V is terrified that Waltzer will find her, so she decides to leave town, but attends a school dance to say goodbye to Frank. Waltzer arrives and whilst at the dance both Waltzer and V realize that the stolen money is physically in Cash's car, and a chase ensues, ending in Cash's car blowing up, with Waltzer finally giving up on chasing them as he believes the stolen money has blown up with the car. Anxious about her status and afraid to return to her old job, V goes to Waltzer's boss and relates how he has been cheating him. She asks to be "forgotten" by them. The older crime boss tells her that he'll take care of things and allows her to walk away from prostitution for good. V finds the stolen money in a backpack and uses it to buy the wetlands in Tom's name; it is also revealed that she purchased the ice-cream parlor in town, so she can carry on with her new relationship.

== Production ==
The screenplay written by John Mattson was sold to Paramount Pictures in 1992 for $1.1 million, a record for a romantic comedy spec script. Mattson was sued by Dino De Laurentiis (DDLC); the lawsuit alleged that Mattson's agent had made a verbal agreement to sell the script to DDLC for $1 million, before selling the script to Paramount for $1.1 million. Part of the motivation for Paramount's acquisition of Milk Money was when Sherry Lansing was inducted as studio Chairman to replace Brandon Tartikoff, Tarktikoff had left absolutely no movies in the pipeline and only general commitments to sequels such as Star Trek and Beverly Hills Cop but without any scripts or in some cases no director commitments. One of Lansing's first actions within days of assuming her position as the studio head was to acquire Milk Money.

Joe Dante was set to direct with his frequent partner Michael Finnell as producer, but they left the project over disputes regarding the budget and their fees. Paramount had wanted Dante to work for less than his normal directing fee and to shoot the film in Canada using a non-union crew with a budget of $14 million.

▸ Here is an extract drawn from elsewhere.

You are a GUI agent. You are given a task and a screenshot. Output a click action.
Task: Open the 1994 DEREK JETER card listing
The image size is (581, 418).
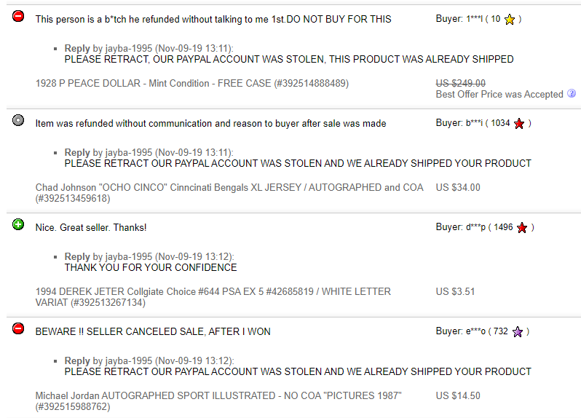click(213, 297)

Shot in various locations in Pittsburgh, Cincinnati and Lebanon, Ohio, the story is set in a Pennsylvania suburb named "Middleton," outside an unnamed city (for which parts of Pittsburgh and Cincinnati were used).

==Release==
The film was theatrically released on August 31, 1994. A home video release followed on March 7, 1995.

== Reception ==
On Rotten Tomatoes, the film has an approval rating of 12%, based on reviews from 42 critics, with an average rating of 3.5/10. The consensus reads: "Ill-conceived and cheap when it comes to cleverness, Milk Money is a more than a few cents short of a good time." Audiences polled by CinemaScore gave the film a grade "B" on scale of A to F.

Gene Siskel & Roger Ebert speculated that it may have been made by Hollywood executives with an affinity for prostitutes. In print, Roger Ebert opted not for a conventional negative review, but to portray it as the result of a fictional conversation between two studio executives. Janet Maslin of The New York Times gave it a negative review and suggested "Milk Money may be the first brainless American comedy that deserves to be remade by the French." Maslin said Melanie Griffith "brings a certain irrepressible gusto to her role" and Ed Harris "manages to be improbably charming." Variety called it "a misguided comedy with Hall of Shame pedigree" and "The film is obvious, loud, mean-spirited and has its mind in the gutter."

The film opened just before the Labor Day weekend and its gross of $5.8 million over the 4-day weekend was the highest for a film opening over the Labor Day weekend but was only enough to finish fifth at the US box office. It grossed $18,121,466 in the United States and Canada.

At the 15th Golden Raspberry Awards, the film was nominated for Worst Screenplay, but it lost to The Flintstones.

=== Year-end worst-of lists ===
- 2nd – Glenn Lovell, San Jose Mercury News
- 4th – Dan Craft, The Pantagraph
- 6th – Janet Maslin, The New York Times
- 9th – Robert Denerstein, Rocky Mountain News
- Top 10 (not ranked) – Betsy Pickle, Knoxville News-Sentinel
- Worst (not ranked) – Bob Ross, The Tampa Tribune

== Home media ==
The film was released on VHS in March 1995 and DVD on September 9, 2003. It was presented in anamorphic widescreen in its original 1.85:1 aspect ratio.